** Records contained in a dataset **
-*-*-
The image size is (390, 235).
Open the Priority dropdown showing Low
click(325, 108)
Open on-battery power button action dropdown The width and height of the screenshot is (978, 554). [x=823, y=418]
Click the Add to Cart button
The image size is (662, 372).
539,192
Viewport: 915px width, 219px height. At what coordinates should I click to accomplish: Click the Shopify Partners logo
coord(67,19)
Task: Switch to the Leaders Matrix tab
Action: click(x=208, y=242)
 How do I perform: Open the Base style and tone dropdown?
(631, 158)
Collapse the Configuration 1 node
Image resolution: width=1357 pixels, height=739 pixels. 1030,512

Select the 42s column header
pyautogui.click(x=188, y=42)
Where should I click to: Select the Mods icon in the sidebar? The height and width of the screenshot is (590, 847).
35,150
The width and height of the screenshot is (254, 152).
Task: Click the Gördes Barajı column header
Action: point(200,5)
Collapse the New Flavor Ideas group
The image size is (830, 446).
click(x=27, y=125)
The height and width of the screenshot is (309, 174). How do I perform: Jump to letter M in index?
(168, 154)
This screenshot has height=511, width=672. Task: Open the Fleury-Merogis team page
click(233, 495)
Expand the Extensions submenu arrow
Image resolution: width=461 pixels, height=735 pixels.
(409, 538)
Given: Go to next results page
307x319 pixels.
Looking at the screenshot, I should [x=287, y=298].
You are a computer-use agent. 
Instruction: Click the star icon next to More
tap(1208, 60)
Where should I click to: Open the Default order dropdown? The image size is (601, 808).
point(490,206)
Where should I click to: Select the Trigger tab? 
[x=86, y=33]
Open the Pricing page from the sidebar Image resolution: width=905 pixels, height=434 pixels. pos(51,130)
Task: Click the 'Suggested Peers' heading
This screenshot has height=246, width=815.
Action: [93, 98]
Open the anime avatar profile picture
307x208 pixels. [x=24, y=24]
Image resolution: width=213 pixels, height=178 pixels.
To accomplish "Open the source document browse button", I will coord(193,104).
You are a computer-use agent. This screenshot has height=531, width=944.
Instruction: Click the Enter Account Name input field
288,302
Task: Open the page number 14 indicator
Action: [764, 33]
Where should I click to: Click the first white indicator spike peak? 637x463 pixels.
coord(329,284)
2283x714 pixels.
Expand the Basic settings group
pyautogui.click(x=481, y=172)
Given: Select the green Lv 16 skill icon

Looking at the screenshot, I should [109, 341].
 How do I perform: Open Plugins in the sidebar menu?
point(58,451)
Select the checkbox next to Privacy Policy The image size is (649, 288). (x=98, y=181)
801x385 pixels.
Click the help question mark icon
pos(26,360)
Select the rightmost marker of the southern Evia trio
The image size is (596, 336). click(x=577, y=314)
-*-*-
** Try it **
This exercise requires the entries above to be restated exactly.

** Expected output **
The image size is (390, 235).
Open the Priority dropdown showing Low
click(325, 108)
Open on-battery power button action dropdown The width and height of the screenshot is (978, 554). [x=823, y=418]
Click the Add to Cart button
The image size is (662, 372).
539,192
Viewport: 915px width, 219px height. At what coordinates should I click to accomplish: Click the Shopify Partners logo
coord(67,19)
Task: Switch to the Leaders Matrix tab
Action: click(x=208, y=242)
 How do I perform: Open the Base style and tone dropdown?
(631, 158)
Collapse the Configuration 1 node
Image resolution: width=1357 pixels, height=739 pixels. 1030,512

Select the 42s column header
pyautogui.click(x=188, y=42)
Where should I click to: Select the Mods icon in the sidebar? The height and width of the screenshot is (590, 847).
35,150
The width and height of the screenshot is (254, 152).
Task: Click the Gördes Barajı column header
Action: point(200,5)
Collapse the New Flavor Ideas group
The image size is (830, 446).
click(x=27, y=125)
The height and width of the screenshot is (309, 174). How do I perform: Jump to letter M in index?
(168, 154)
This screenshot has height=511, width=672. Task: Open the Fleury-Merogis team page
click(233, 495)
Expand the Extensions submenu arrow
Image resolution: width=461 pixels, height=735 pixels.
(409, 538)
Given: Go to next results page
307x319 pixels.
Looking at the screenshot, I should [x=287, y=298].
You are a computer-use agent. 
Instruction: Click the star icon next to More
tap(1208, 60)
Where should I click to: Open the Default order dropdown? The image size is (601, 808).
point(490,206)
Where should I click to: Select the Trigger tab? 
[x=86, y=33]
Open the Pricing page from the sidebar Image resolution: width=905 pixels, height=434 pixels. pos(51,130)
Task: Click the 'Suggested Peers' heading
This screenshot has height=246, width=815.
Action: [93, 98]
Open the anime avatar profile picture
307x208 pixels. [x=24, y=24]
Image resolution: width=213 pixels, height=178 pixels.
To accomplish "Open the source document browse button", I will coord(193,104).
You are a computer-use agent. This screenshot has height=531, width=944.
Instruction: Click the Enter Account Name input field
288,302
Task: Open the page number 14 indicator
Action: [764, 33]
Where should I click to: Click the first white indicator spike peak? 637x463 pixels.
coord(329,284)
2283x714 pixels.
Expand the Basic settings group
pyautogui.click(x=481, y=172)
Given: Select the green Lv 16 skill icon

Looking at the screenshot, I should [109, 341].
 How do I perform: Open Plugins in the sidebar menu?
point(58,451)
Select the checkbox next to Privacy Policy The image size is (649, 288). (x=98, y=181)
801x385 pixels.
Click the help question mark icon
pos(26,360)
Select the rightmost marker of the southern Evia trio
The image size is (596, 336). click(x=577, y=314)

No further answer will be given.